On Tuesday, attorneys general from 22 different states sued President Donald Trump to block an executive order that refuses to recognize birthright citizenship of U.S.-born children of illegal aliens in the United States.

According to The New York Times, the complaint was filed in Federal District Court in Massachusetts.

New Jersey Attorney General Matthew J. Platkin, who led the legal effort, said that Trump’s effort to limit birthright citizenship is “extraordinary and extreme.”

“Presidents are powerful, but he is not a king. He cannot rewrite the Constitution with a stroke of the pen,” he added. 

When Trump took office on Monday, he signed an order declaring that future children of illegal aliens would not be American citizens. This would also apply to children born to mothers in the United States but are living here temporarily, such as students and tourists. 
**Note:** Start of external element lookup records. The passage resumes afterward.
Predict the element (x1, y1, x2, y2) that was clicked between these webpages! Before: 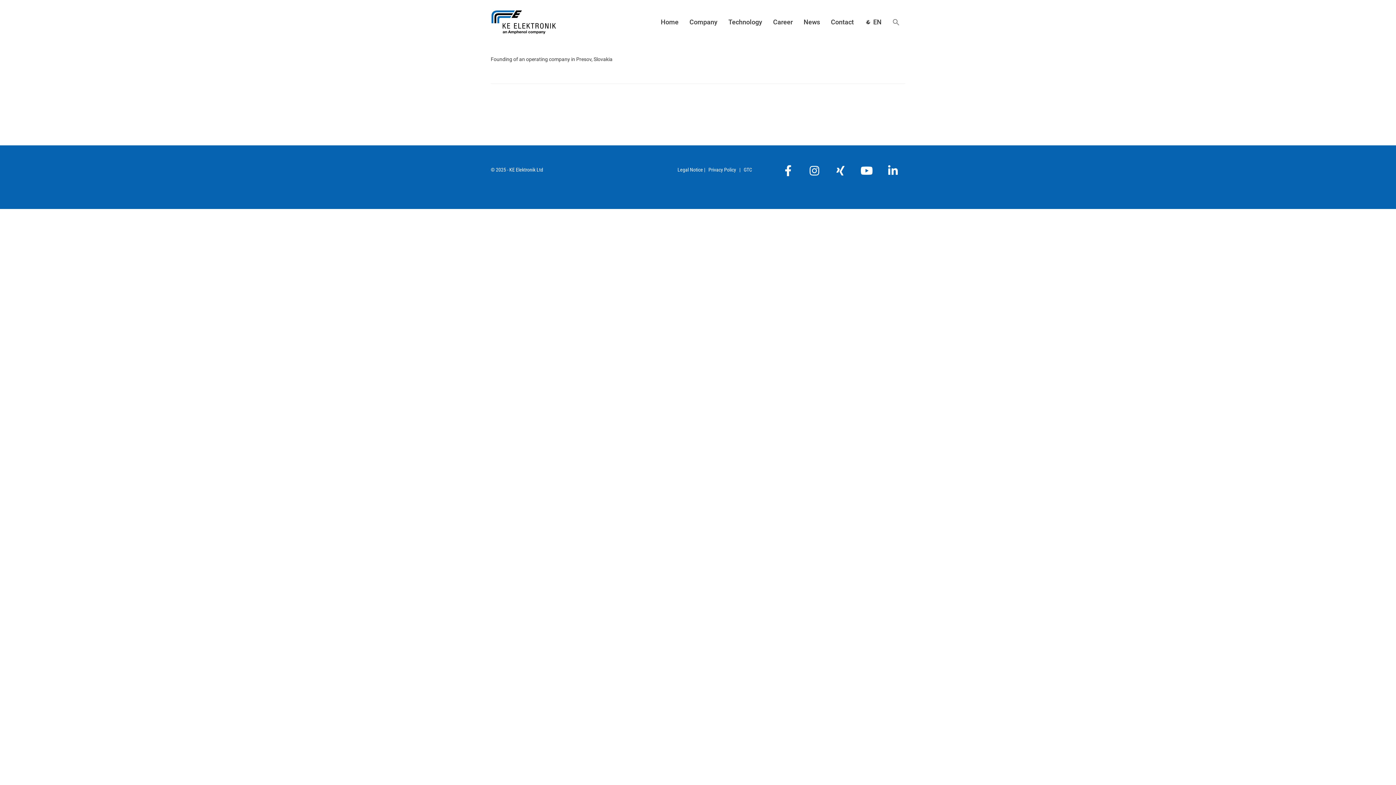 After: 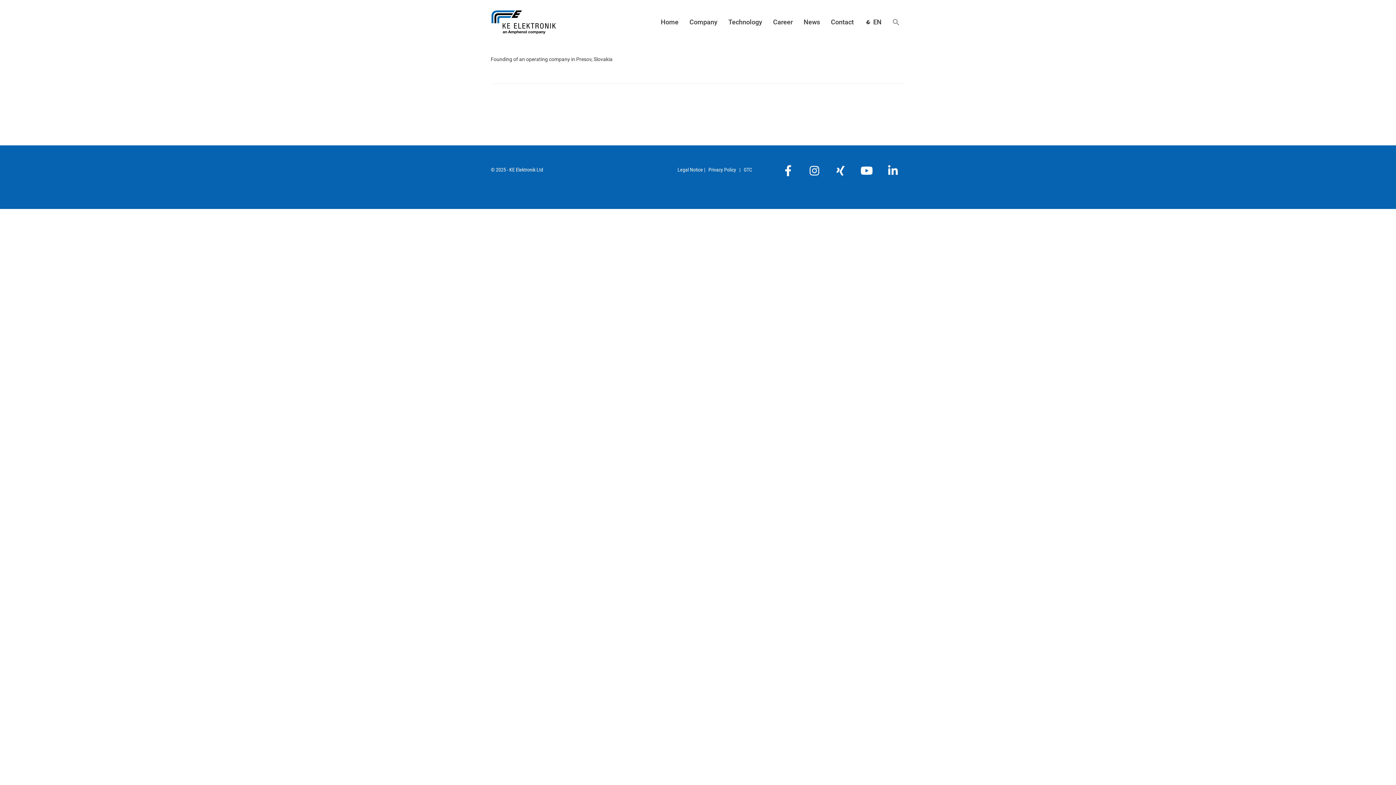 Action: bbox: (885, 160, 900, 181)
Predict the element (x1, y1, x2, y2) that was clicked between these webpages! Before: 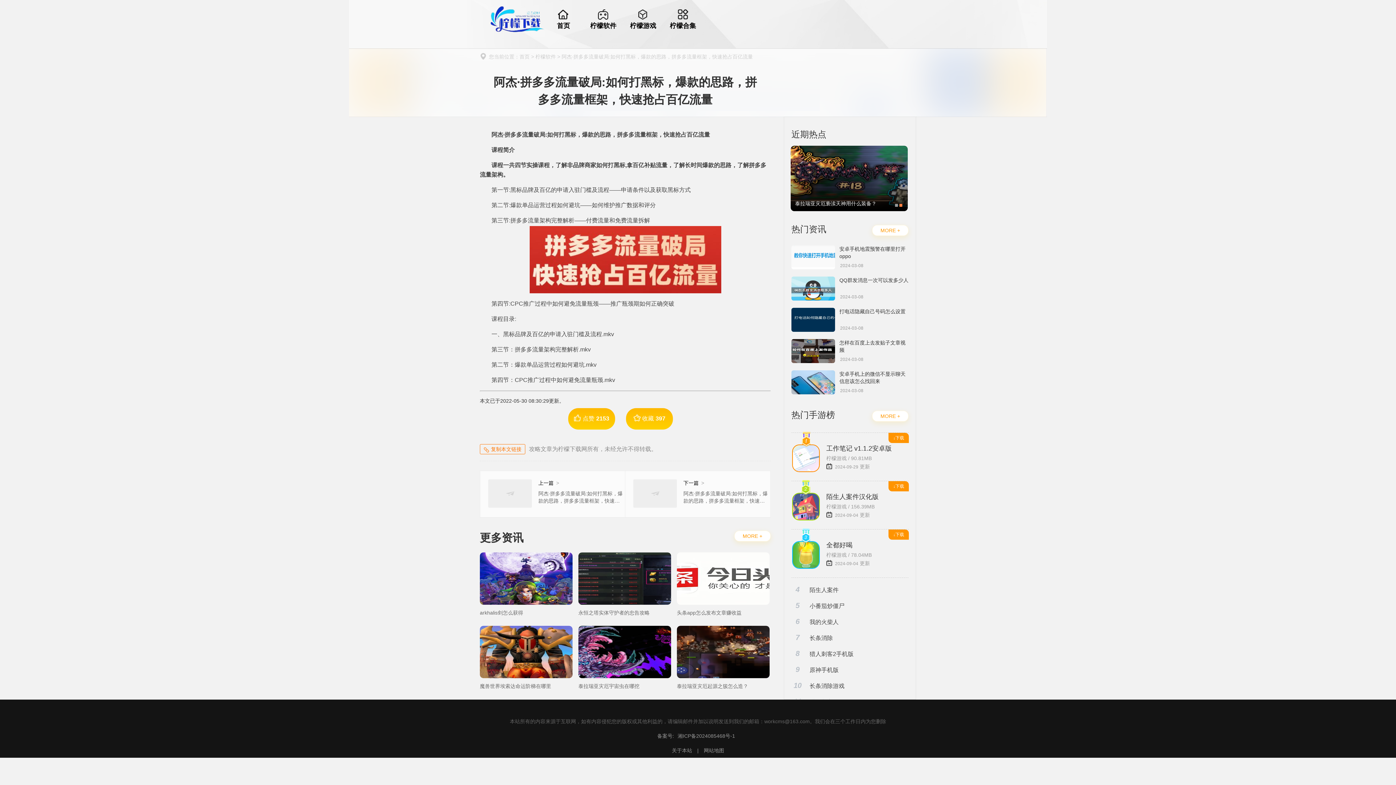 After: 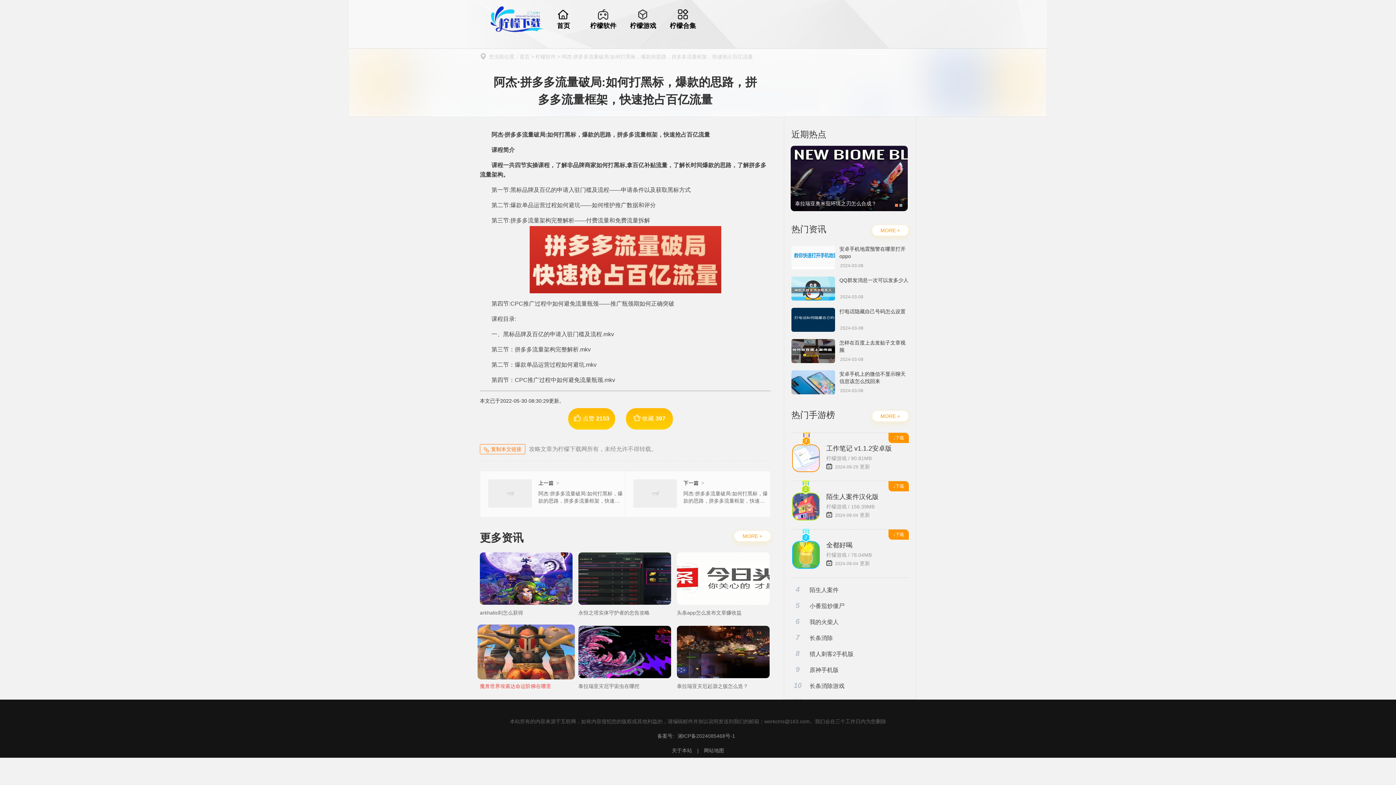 Action: label: 魔兽世界埃索达命运阶梯在哪里 bbox: (480, 626, 572, 690)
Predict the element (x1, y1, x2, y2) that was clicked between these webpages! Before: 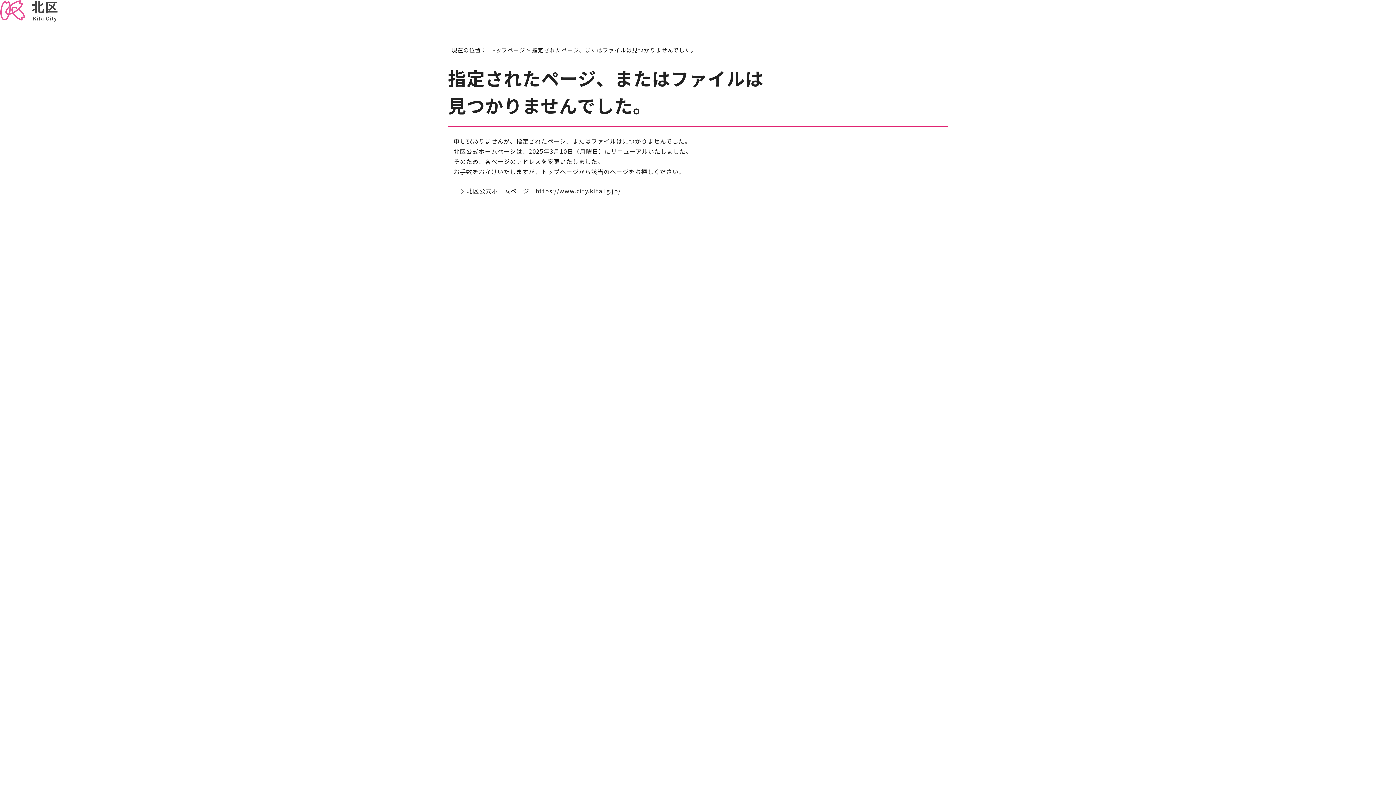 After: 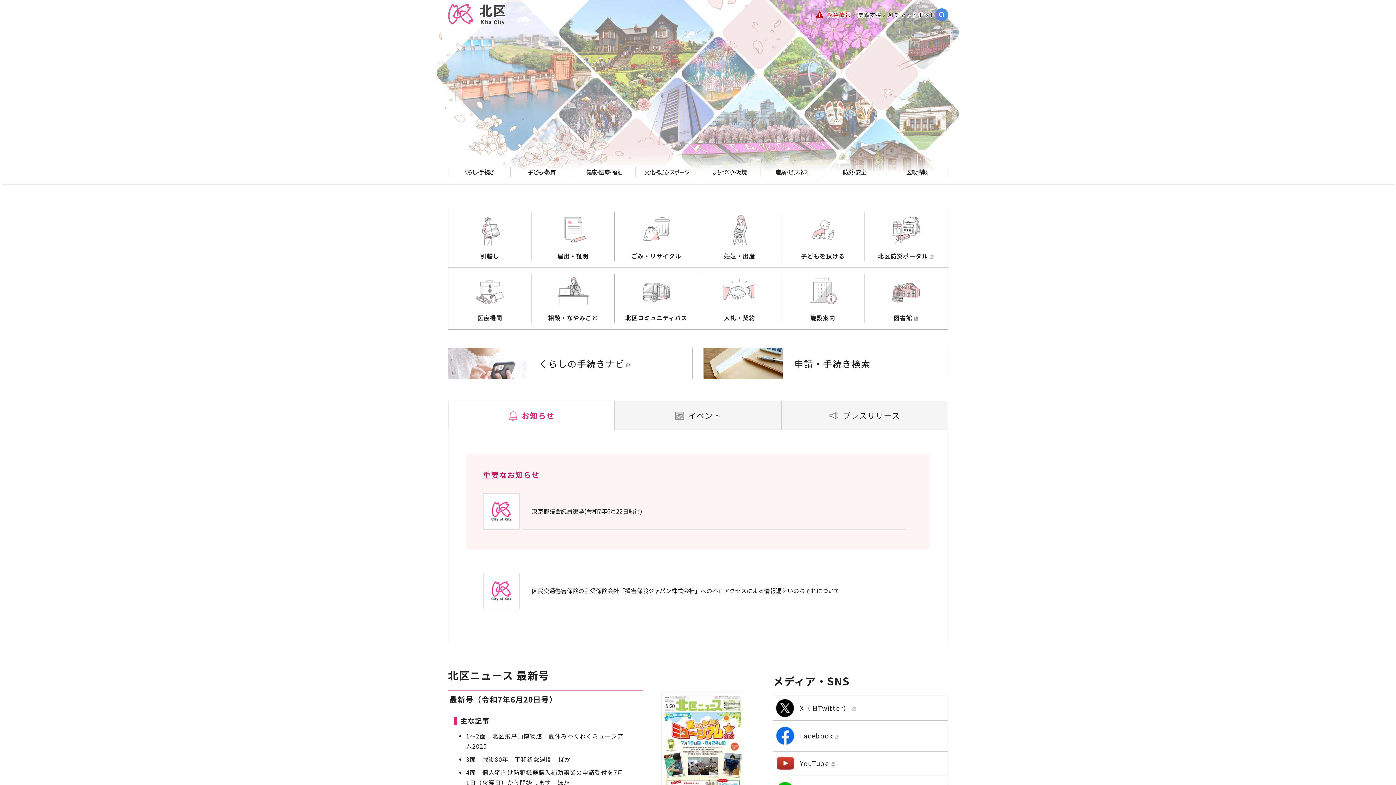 Action: bbox: (457, 182, 942, 200) label: 北区公式ホームページ　https://www.city.kita.lg.jp/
Predictably, left-wing lawmakers flew off the handle over this. 

Illinois Democratic Gov. JB Pritzker called it “unconstitutional.”

“We will not follow an unconstitutional order," Pritzker told reporters on Monday, according to Fox News.

The states bringing forward the lawsuit are being joined by the city of San Francisco and Washington DC to block the order. The states that joined the suit are: California, Colorado, Connecticut, Delaware, Hawaii, Maine, Maryland, Massachusetts, Michigan, Minnesota, Nevada, New Jersey, New Mexico, New York, North Carolina, Rhode Island, Vermont and Wisconsin.